Could every line of the data be copied out once more, exactly?

(Stored records)
-- -- --

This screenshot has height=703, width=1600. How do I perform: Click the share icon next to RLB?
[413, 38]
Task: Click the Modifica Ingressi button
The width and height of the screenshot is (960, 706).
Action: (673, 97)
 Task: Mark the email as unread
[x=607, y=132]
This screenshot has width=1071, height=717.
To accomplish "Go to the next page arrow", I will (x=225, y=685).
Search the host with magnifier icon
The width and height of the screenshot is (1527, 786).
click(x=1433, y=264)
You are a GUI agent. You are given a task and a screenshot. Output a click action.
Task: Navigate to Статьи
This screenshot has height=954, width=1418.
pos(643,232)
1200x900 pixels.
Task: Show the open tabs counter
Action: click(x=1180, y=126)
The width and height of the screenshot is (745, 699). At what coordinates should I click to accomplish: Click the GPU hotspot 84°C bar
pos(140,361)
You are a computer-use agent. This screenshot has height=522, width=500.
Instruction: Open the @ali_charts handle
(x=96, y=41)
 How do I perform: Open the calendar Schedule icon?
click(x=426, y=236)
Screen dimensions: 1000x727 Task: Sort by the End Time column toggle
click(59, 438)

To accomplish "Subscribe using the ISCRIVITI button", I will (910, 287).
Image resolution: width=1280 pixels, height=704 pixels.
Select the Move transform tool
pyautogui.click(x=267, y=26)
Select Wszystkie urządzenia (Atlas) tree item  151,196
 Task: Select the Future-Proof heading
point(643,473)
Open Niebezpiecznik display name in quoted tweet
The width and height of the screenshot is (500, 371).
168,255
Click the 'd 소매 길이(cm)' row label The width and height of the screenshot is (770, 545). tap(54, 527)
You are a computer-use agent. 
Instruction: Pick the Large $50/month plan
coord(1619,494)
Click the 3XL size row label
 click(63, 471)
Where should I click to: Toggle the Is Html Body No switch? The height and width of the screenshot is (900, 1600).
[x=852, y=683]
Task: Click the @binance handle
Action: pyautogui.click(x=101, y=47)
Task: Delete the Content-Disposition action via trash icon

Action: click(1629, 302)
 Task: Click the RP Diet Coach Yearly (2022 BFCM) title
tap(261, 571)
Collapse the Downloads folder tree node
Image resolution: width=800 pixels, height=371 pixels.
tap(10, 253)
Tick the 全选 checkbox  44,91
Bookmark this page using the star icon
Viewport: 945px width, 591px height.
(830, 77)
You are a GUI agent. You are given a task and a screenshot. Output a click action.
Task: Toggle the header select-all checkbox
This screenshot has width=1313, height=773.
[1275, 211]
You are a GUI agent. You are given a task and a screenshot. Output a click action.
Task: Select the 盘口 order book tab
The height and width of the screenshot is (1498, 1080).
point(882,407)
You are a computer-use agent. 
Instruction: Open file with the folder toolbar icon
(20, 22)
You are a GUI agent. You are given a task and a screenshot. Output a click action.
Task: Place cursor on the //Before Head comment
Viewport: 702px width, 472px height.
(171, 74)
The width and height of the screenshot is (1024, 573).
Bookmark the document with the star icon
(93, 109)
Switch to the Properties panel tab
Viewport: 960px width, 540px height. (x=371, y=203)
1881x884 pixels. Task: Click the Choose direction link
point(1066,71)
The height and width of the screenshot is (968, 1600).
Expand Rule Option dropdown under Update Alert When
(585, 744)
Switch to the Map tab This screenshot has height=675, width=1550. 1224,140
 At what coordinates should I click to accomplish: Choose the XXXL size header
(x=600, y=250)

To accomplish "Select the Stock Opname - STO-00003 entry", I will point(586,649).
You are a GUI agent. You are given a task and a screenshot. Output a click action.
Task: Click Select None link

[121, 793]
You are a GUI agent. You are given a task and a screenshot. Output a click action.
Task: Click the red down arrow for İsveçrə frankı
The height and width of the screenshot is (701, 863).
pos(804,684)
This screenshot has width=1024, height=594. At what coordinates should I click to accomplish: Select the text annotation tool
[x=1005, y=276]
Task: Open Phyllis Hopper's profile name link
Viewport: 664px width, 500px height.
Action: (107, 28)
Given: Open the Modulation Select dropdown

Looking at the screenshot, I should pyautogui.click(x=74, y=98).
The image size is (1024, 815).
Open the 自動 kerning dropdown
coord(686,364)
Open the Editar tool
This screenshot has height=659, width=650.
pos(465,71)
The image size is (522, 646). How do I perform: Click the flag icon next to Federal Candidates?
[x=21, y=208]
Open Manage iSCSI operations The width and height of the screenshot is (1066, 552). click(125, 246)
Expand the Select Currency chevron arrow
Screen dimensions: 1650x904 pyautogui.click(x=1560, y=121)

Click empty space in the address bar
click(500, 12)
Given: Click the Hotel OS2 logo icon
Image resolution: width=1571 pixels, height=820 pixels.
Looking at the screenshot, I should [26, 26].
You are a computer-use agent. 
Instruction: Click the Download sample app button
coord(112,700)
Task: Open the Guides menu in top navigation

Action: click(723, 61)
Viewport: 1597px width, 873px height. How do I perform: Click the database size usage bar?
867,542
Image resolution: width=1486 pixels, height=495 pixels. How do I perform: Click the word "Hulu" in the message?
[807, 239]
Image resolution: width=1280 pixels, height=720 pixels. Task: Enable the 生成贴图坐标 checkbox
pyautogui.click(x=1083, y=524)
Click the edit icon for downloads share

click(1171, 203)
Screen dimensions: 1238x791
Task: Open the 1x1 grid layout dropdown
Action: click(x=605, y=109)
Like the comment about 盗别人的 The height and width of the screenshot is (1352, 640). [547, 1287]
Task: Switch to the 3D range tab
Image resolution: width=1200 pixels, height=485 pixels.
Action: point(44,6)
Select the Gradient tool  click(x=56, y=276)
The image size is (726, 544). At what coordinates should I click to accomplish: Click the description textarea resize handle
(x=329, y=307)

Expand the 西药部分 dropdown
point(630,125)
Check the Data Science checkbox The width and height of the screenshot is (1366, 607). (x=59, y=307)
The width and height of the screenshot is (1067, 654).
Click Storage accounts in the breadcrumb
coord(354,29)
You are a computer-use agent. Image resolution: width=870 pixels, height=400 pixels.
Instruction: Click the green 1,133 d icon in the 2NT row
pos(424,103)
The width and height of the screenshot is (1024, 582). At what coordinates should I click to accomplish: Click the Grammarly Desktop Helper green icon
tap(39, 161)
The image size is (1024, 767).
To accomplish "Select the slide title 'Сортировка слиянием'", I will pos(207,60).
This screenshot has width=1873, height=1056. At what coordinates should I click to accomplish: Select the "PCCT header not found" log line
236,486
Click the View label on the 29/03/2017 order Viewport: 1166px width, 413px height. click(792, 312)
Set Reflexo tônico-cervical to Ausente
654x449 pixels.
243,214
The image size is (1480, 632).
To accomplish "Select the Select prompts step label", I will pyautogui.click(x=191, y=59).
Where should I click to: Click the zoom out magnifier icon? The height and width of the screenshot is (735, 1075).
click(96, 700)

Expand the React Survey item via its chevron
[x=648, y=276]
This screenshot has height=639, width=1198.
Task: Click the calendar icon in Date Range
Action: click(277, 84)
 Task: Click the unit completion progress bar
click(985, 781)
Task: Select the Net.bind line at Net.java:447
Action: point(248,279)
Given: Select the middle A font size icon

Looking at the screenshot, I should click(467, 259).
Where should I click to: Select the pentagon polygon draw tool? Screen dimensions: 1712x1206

-- -- --

**Solution to this problem:**
This screenshot has height=703, width=1600. How do I perform: Click the share icon next to RLB?
[413, 38]
Task: Click the Modifica Ingressi button
The width and height of the screenshot is (960, 706).
Action: (673, 97)
 Task: Mark the email as unread
[x=607, y=132]
This screenshot has width=1071, height=717.
To accomplish "Go to the next page arrow", I will (x=225, y=685).
Search the host with magnifier icon
The width and height of the screenshot is (1527, 786).
click(x=1433, y=264)
You are a GUI agent. You are given a task and a screenshot. Output a click action.
Task: Navigate to Статьи
This screenshot has height=954, width=1418.
pos(643,232)
1200x900 pixels.
Task: Show the open tabs counter
Action: click(x=1180, y=126)
The width and height of the screenshot is (745, 699). At what coordinates should I click to accomplish: Click the GPU hotspot 84°C bar
pos(140,361)
You are a computer-use agent. This screenshot has height=522, width=500.
Instruction: Open the @ali_charts handle
(x=96, y=41)
 How do I perform: Open the calendar Schedule icon?
click(x=426, y=236)
Screen dimensions: 1000x727 Task: Sort by the End Time column toggle
click(59, 438)

To accomplish "Subscribe using the ISCRIVITI button", I will (910, 287).
Image resolution: width=1280 pixels, height=704 pixels.
Select the Move transform tool
pyautogui.click(x=267, y=26)
Select Wszystkie urządzenia (Atlas) tree item  151,196
 Task: Select the Future-Proof heading
point(643,473)
Open Niebezpiecznik display name in quoted tweet
The width and height of the screenshot is (500, 371).
168,255
Click the 'd 소매 길이(cm)' row label The width and height of the screenshot is (770, 545). tap(54, 527)
You are a computer-use agent. 
Instruction: Pick the Large $50/month plan
coord(1619,494)
Click the 3XL size row label
 click(63, 471)
Where should I click to: Toggle the Is Html Body No switch? The height and width of the screenshot is (900, 1600).
[x=852, y=683]
Task: Click the @binance handle
Action: pyautogui.click(x=101, y=47)
Task: Delete the Content-Disposition action via trash icon

Action: click(1629, 302)
 Task: Click the RP Diet Coach Yearly (2022 BFCM) title
tap(261, 571)
Collapse the Downloads folder tree node
Image resolution: width=800 pixels, height=371 pixels.
tap(10, 253)
Tick the 全选 checkbox  44,91
Bookmark this page using the star icon
Viewport: 945px width, 591px height.
(830, 77)
You are a GUI agent. You are given a task and a screenshot. Output a click action.
Task: Toggle the header select-all checkbox
This screenshot has width=1313, height=773.
[1275, 211]
You are a GUI agent. You are given a task and a screenshot. Output a click action.
Task: Select the 盘口 order book tab
The height and width of the screenshot is (1498, 1080).
point(882,407)
You are a computer-use agent. 
Instruction: Open file with the folder toolbar icon
(20, 22)
You are a GUI agent. You are given a task and a screenshot. Output a click action.
Task: Place cursor on the //Before Head comment
Viewport: 702px width, 472px height.
(171, 74)
The width and height of the screenshot is (1024, 573).
Bookmark the document with the star icon
(93, 109)
Switch to the Properties panel tab
Viewport: 960px width, 540px height. (x=371, y=203)
1881x884 pixels. Task: Click the Choose direction link
point(1066,71)
The height and width of the screenshot is (968, 1600).
Expand Rule Option dropdown under Update Alert When
(585, 744)
Switch to the Map tab This screenshot has height=675, width=1550. 1224,140
 At what coordinates should I click to accomplish: Choose the XXXL size header
(x=600, y=250)

To accomplish "Select the Stock Opname - STO-00003 entry", I will point(586,649).
You are a GUI agent. You are given a task and a screenshot. Output a click action.
Task: Click Select None link

[121, 793]
You are a GUI agent. You are given a task and a screenshot. Output a click action.
Task: Click the red down arrow for İsveçrə frankı
The height and width of the screenshot is (701, 863).
pos(804,684)
This screenshot has width=1024, height=594. At what coordinates should I click to accomplish: Select the text annotation tool
[x=1005, y=276]
Task: Open Phyllis Hopper's profile name link
Viewport: 664px width, 500px height.
Action: (107, 28)
Given: Open the Modulation Select dropdown

Looking at the screenshot, I should pyautogui.click(x=74, y=98).
The image size is (1024, 815).
Open the 自動 kerning dropdown
coord(686,364)
Open the Editar tool
This screenshot has height=659, width=650.
pos(465,71)
The image size is (522, 646). How do I perform: Click the flag icon next to Federal Candidates?
[x=21, y=208]
Open Manage iSCSI operations The width and height of the screenshot is (1066, 552). click(125, 246)
Expand the Select Currency chevron arrow
Screen dimensions: 1650x904 pyautogui.click(x=1560, y=121)

Click empty space in the address bar
click(500, 12)
Given: Click the Hotel OS2 logo icon
Image resolution: width=1571 pixels, height=820 pixels.
Looking at the screenshot, I should [26, 26].
You are a computer-use agent. 
Instruction: Click the Download sample app button
coord(112,700)
Task: Open the Guides menu in top navigation

Action: click(723, 61)
Viewport: 1597px width, 873px height. How do I perform: Click the database size usage bar?
867,542
Image resolution: width=1486 pixels, height=495 pixels. How do I perform: Click the word "Hulu" in the message?
[807, 239]
Image resolution: width=1280 pixels, height=720 pixels. Task: Enable the 生成贴图坐标 checkbox
pyautogui.click(x=1083, y=524)
Click the edit icon for downloads share

click(1171, 203)
Screen dimensions: 1238x791
Task: Open the 1x1 grid layout dropdown
Action: click(x=605, y=109)
Like the comment about 盗别人的 The height and width of the screenshot is (1352, 640). [547, 1287]
Task: Switch to the 3D range tab
Image resolution: width=1200 pixels, height=485 pixels.
Action: point(44,6)
Select the Gradient tool  click(x=56, y=276)
The image size is (726, 544). At what coordinates should I click to accomplish: Click the description textarea resize handle
(x=329, y=307)

Expand the 西药部分 dropdown
point(630,125)
Check the Data Science checkbox The width and height of the screenshot is (1366, 607). (x=59, y=307)
The width and height of the screenshot is (1067, 654).
Click Storage accounts in the breadcrumb
coord(354,29)
You are a computer-use agent. Image resolution: width=870 pixels, height=400 pixels.
Instruction: Click the green 1,133 d icon in the 2NT row
pos(424,103)
The width and height of the screenshot is (1024, 582). At what coordinates should I click to accomplish: Click the Grammarly Desktop Helper green icon
tap(39, 161)
The image size is (1024, 767).
To accomplish "Select the slide title 'Сортировка слиянием'", I will pos(207,60).
This screenshot has width=1873, height=1056. At what coordinates should I click to accomplish: Select the "PCCT header not found" log line
236,486
Click the View label on the 29/03/2017 order Viewport: 1166px width, 413px height. click(792, 312)
Set Reflexo tônico-cervical to Ausente
654x449 pixels.
243,214
The image size is (1480, 632).
To accomplish "Select the Select prompts step label", I will pyautogui.click(x=191, y=59).
Where should I click to: Click the zoom out magnifier icon? The height and width of the screenshot is (735, 1075).
click(96, 700)

Expand the React Survey item via its chevron
[x=648, y=276]
This screenshot has height=639, width=1198.
Task: Click the calendar icon in Date Range
Action: click(277, 84)
 Task: Click the unit completion progress bar
click(985, 781)
Task: Select the Net.bind line at Net.java:447
Action: point(248,279)
Given: Select the middle A font size icon

Looking at the screenshot, I should click(467, 259).
Where should I click to: Select the pentagon polygon draw tool? Screen dimensions: 1712x1206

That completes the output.